In 2014-15, we joined forces to apply and successfully direct a National Endowment for the Humanities program, “America and China: 150 Years of Aspirations and Encounters,” at Calvin College. Despite his physical handicaps, Dan was as sharp as ever. At Dan’s suggestion, we used in our NEH seminar Trudeau’s Doonesbury strips on Nixon and his China trip, which brought a good laugh to our seminar group. Most importantly, Dan broadened and deepened the study of missionaries and Chinese Christianity within the context of world and American history.

Dan taught me to embrace life with a purpose, humility and optimism. Eighteen years ago, I told him that I did not do much research during the first two-year life of my daughter. Dan responded: “You did not lose anything, at most a published paper.”

The above painting hangs in my study, and I can think of no better personal aide-mémoire to commemorate Dan. The painter, Franz Maria Jansen, an important exponent of German expressionism, called it “Die Verkündung an die Hirten” [The announcement to the shepherds]. Dan showed the way to what is of real value. We shall miss you, Dan!          

Some of Dr. Dan Bays’ publications:

China Enters the Twentieth Century:  Chang Chih-tung and the Issues of a  New Age, 1895-1909. Ann Arbor:  University of Michigan Press, 1978; U.S.-China Trade Relations, 1983: Six Essays (editor). Lawrence:  Center for East Asian Studies, University of Kansas, 1983; Foreigners in Areas of China under Communist Jurisdiction Before 1949, by Margaret Stanley (editor).  Lawrence: Center for East Asian Studies, University of Kansas, 1987; Christianity in China, the Eighteenth Century to the Present (editor). Stanford: Stanford University Press, 1996; The Foreign Missionary Movement at Home: Explorations in North American Cultural History (co-edited with Grant Wacker). Tuscaloosa and London: University of Alabama Press, 2003; China’s Christian Colleges: Cross-Cultural Connections, 1900-1950 (co-edited with Ellen Widmer). Stanford:  Stanford U. Press, 2009; A New History of Christianity in China. Oxford and New York: Wiley-Blackwell Publishers, 2011. 

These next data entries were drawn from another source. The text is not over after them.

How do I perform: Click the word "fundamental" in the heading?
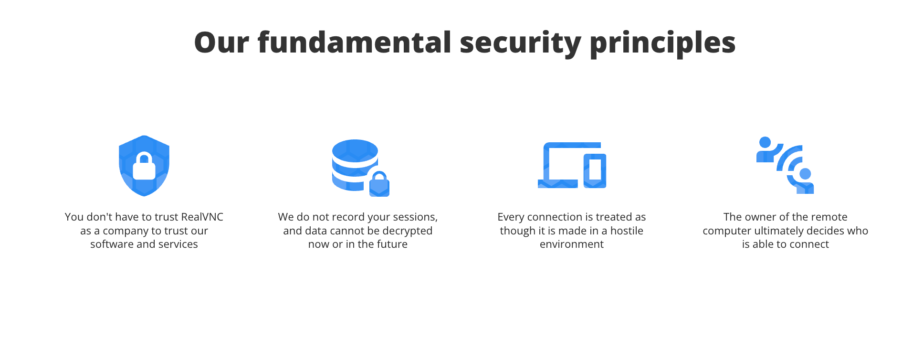pyautogui.click(x=354, y=42)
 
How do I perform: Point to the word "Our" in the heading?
pyautogui.click(x=221, y=42)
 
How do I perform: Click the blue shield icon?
pyautogui.click(x=144, y=166)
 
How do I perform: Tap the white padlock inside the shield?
pyautogui.click(x=144, y=166)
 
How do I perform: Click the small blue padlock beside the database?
pyautogui.click(x=379, y=184)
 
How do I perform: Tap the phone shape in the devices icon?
pyautogui.click(x=595, y=170)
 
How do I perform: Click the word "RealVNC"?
pyautogui.click(x=202, y=217)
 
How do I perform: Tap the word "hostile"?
pyautogui.click(x=627, y=231)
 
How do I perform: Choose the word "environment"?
pyautogui.click(x=572, y=244)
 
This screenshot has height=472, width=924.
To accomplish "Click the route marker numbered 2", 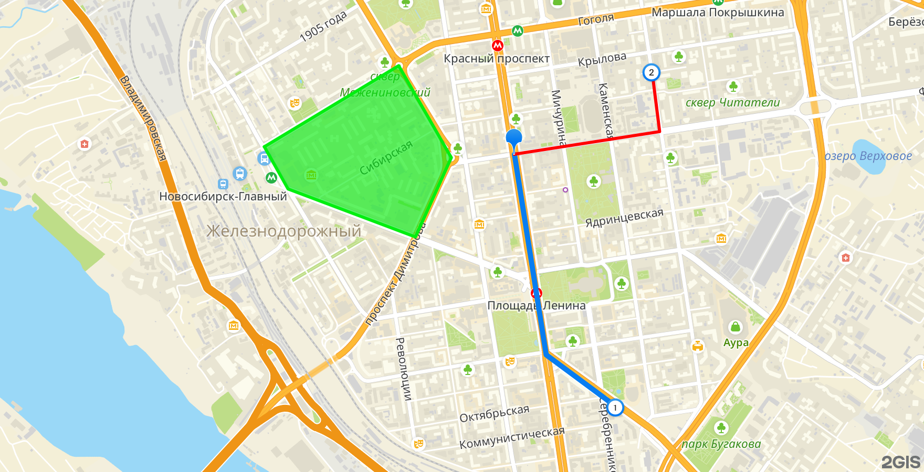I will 651,72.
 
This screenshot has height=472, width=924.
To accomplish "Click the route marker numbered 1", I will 615,407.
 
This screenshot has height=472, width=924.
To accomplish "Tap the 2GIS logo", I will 900,462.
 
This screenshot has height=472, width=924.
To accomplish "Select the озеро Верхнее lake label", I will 868,156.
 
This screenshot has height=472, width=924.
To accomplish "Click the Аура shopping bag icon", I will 736,327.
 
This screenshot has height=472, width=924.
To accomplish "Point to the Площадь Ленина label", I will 536,305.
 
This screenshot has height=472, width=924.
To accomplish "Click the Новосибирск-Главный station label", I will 223,197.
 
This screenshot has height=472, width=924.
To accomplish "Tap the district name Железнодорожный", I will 284,231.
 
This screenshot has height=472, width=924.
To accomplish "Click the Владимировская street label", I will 143,118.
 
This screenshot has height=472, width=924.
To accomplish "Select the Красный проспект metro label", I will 497,59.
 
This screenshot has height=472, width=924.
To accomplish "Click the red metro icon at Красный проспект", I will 498,46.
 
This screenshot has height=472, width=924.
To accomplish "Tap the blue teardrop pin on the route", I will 513,138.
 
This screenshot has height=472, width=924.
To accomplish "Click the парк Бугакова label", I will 721,444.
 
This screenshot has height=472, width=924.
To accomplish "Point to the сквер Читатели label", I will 732,103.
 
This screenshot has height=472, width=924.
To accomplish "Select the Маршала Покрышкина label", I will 718,13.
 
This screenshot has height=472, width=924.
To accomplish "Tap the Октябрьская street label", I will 494,414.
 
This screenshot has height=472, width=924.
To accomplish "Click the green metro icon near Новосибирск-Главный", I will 271,178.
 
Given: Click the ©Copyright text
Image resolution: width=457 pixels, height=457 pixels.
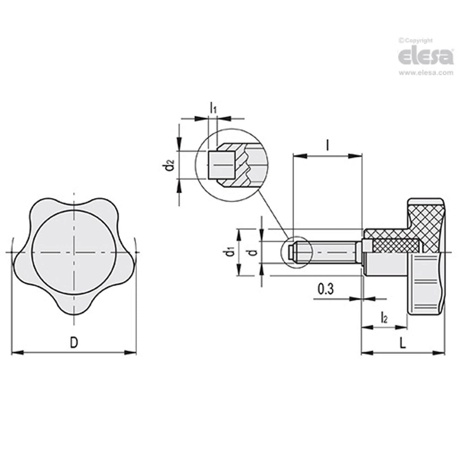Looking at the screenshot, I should click(416, 40).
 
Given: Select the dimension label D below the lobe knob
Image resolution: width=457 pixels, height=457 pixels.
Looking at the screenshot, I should click(75, 342).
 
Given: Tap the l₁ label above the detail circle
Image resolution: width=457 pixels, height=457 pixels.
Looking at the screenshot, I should click(213, 109).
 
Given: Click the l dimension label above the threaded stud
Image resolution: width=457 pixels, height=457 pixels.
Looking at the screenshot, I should click(327, 145).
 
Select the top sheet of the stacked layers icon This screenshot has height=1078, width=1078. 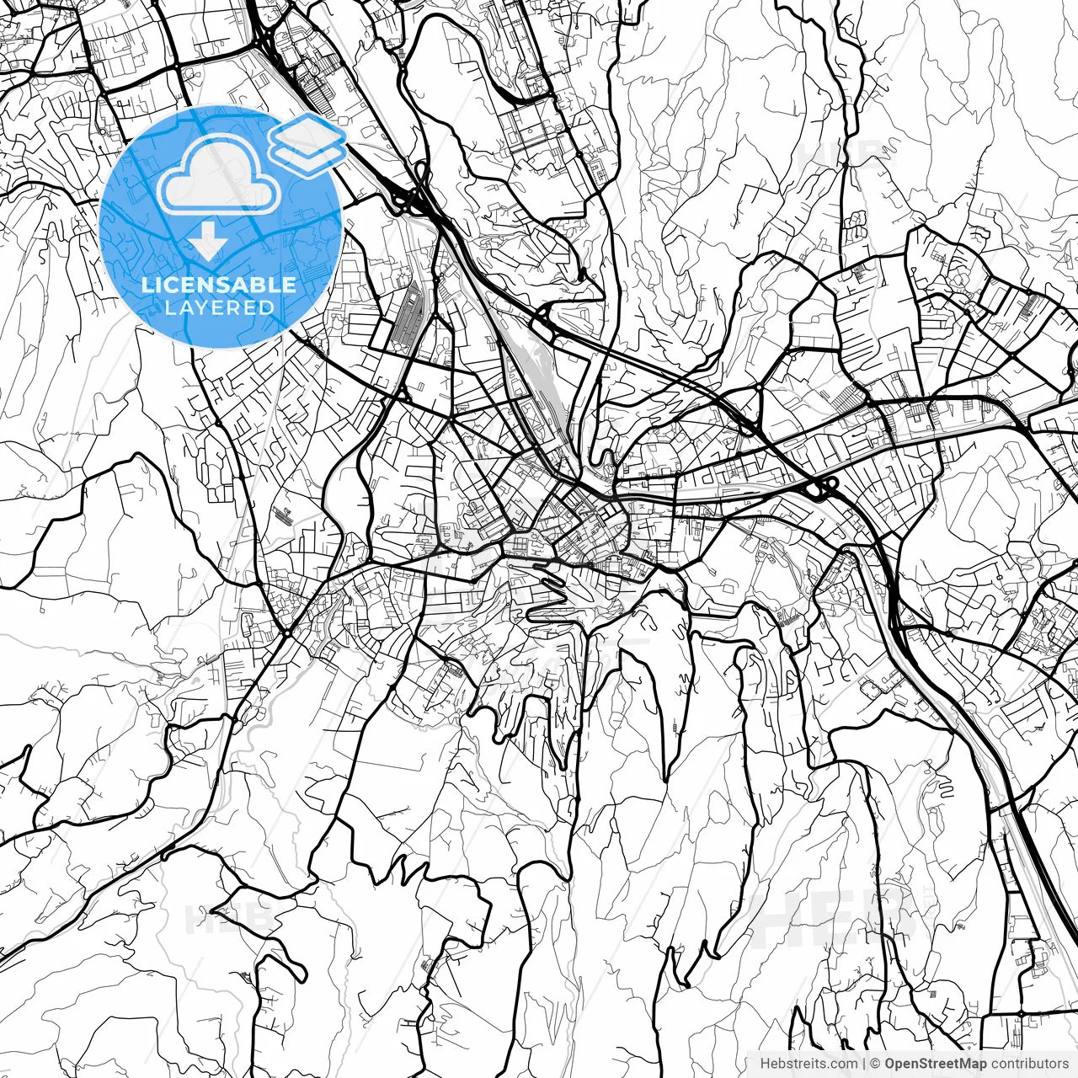pyautogui.click(x=308, y=133)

(Dr. Dong WANG is director of the Wellington Koo Institute for Modern China in World History, distinguished university professor of history at Shanghai University, and research associate at the Fairbank Center of Harvard University since 2002. Her single-authored books in English include China’s Unequal Treaties: Narrating National History (2005), Managing God’s Higher Learning: U.S.-China Cultural Encounter and Canton Christian College (Lingnan University), 1888-1952 (2007), and The United States and China: A History from the Eighteenth Century to the Present (2013). She has just completed a new book manuscript in English focusing on UNESCO’s world heritage site, the Buddhist Longmen Grottoes, as a window on modern and contemporary China in global affairs.)

I'd like to add a personal note to Dr. Dong Wang's obituary for Daniel Bays, and also to ensure it comes to the attention of H-Asia readers, since it was published as a "contribution" so would not have appeared in your inboxes.

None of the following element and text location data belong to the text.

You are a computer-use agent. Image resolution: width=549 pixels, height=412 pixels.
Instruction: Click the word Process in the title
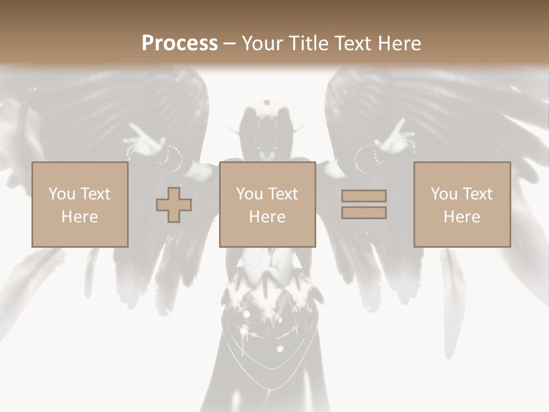click(x=180, y=43)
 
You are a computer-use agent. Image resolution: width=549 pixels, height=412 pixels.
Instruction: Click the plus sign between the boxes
click(x=174, y=205)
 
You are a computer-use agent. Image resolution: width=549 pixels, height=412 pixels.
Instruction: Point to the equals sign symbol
click(x=364, y=204)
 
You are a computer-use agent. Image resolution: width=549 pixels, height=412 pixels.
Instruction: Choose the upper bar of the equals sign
click(x=364, y=196)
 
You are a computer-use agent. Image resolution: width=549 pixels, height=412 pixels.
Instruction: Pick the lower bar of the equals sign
click(x=364, y=212)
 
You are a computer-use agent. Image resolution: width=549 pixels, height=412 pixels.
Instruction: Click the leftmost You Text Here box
click(x=79, y=204)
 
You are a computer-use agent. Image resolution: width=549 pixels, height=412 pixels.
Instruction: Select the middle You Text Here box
click(x=267, y=204)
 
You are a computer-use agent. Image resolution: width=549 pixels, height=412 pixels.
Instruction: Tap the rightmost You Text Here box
click(x=462, y=204)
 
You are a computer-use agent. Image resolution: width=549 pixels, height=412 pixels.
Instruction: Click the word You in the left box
click(x=61, y=194)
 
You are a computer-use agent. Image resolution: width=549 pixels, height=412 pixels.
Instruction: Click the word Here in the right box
click(x=462, y=217)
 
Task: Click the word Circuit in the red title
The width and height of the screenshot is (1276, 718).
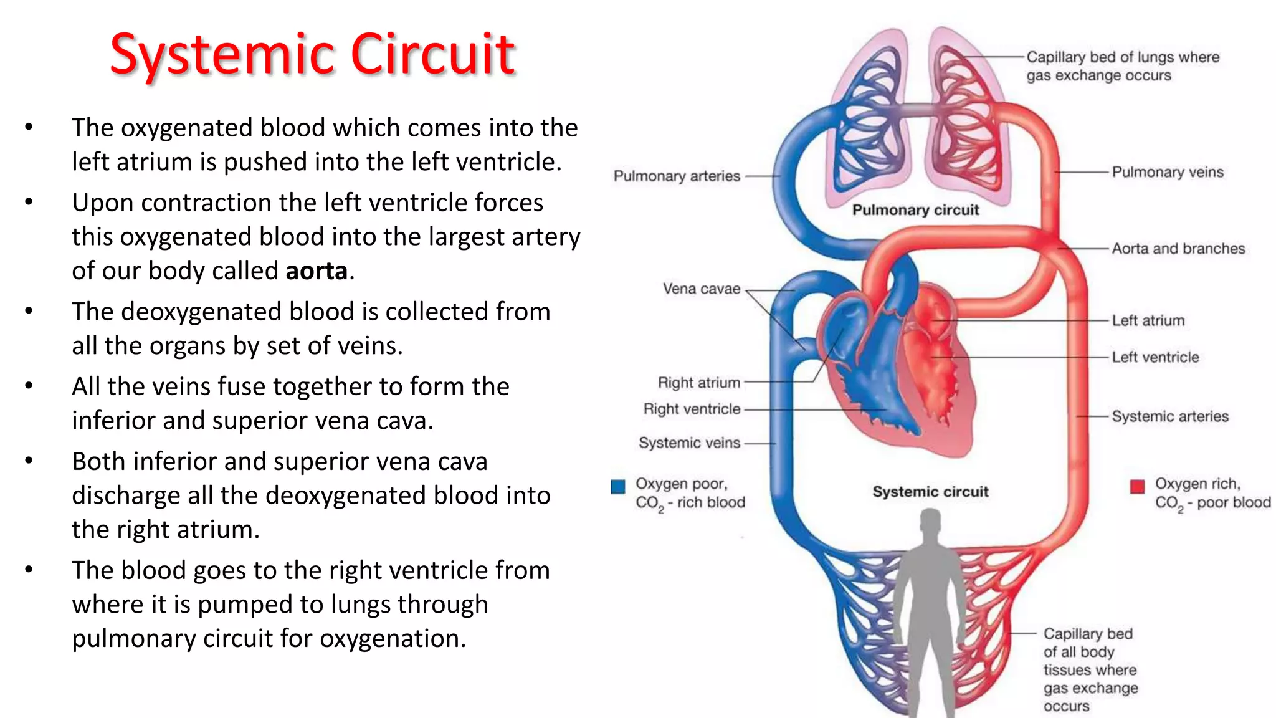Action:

Like Dong, I met Dan around 1990, when I was a Master's student at UBC. Although I did not become his PhD student, I learned a great deal from him over many years, and always valued his generous mentorship.

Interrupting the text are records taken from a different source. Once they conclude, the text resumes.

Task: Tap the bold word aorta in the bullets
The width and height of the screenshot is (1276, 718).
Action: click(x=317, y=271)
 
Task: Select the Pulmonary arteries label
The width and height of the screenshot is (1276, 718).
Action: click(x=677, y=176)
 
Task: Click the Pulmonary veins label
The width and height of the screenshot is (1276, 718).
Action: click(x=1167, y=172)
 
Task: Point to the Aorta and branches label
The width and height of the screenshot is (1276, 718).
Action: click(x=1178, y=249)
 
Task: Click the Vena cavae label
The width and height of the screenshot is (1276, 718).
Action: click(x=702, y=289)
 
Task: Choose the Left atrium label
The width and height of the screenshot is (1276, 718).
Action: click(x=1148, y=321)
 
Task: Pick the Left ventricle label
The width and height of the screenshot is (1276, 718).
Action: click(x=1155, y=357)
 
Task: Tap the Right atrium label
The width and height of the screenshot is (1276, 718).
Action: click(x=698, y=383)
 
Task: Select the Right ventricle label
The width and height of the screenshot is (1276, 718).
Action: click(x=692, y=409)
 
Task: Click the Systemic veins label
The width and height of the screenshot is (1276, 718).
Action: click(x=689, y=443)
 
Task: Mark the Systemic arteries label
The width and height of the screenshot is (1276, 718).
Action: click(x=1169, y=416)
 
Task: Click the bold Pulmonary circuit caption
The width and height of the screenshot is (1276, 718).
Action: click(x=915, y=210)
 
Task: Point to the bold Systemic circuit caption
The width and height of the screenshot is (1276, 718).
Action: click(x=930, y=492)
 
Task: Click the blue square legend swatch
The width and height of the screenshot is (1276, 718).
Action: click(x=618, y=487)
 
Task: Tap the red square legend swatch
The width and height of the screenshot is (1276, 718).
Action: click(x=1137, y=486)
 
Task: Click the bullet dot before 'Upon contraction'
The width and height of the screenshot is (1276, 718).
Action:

Daniel Bays was a pioneer in moving the study of Chinese Christianity beyond a focus on missionaries, foreignness, and hoary generalizations about "Confucian society." A seminal early contribution was his article "Christianity and the Chinese Sectarian Tradition," which appeared in Ch'ing-shih wen-t'i in 1982 (vol. 4.7, June 1982, pp. 33-55). In pointing out connections between Christian conversion and Chinese sectarian movements, Dan built on and contributed to the rediscovery of the complexity and variety of historical China that came with the new historiography of the 1970s and the concurrent end of the Maoist era. His insights continued to develop and inspire new work from others, in the study of Chinese Christianity, Chinese religions, and modern Chinese history more generally. I and many others are in his debt.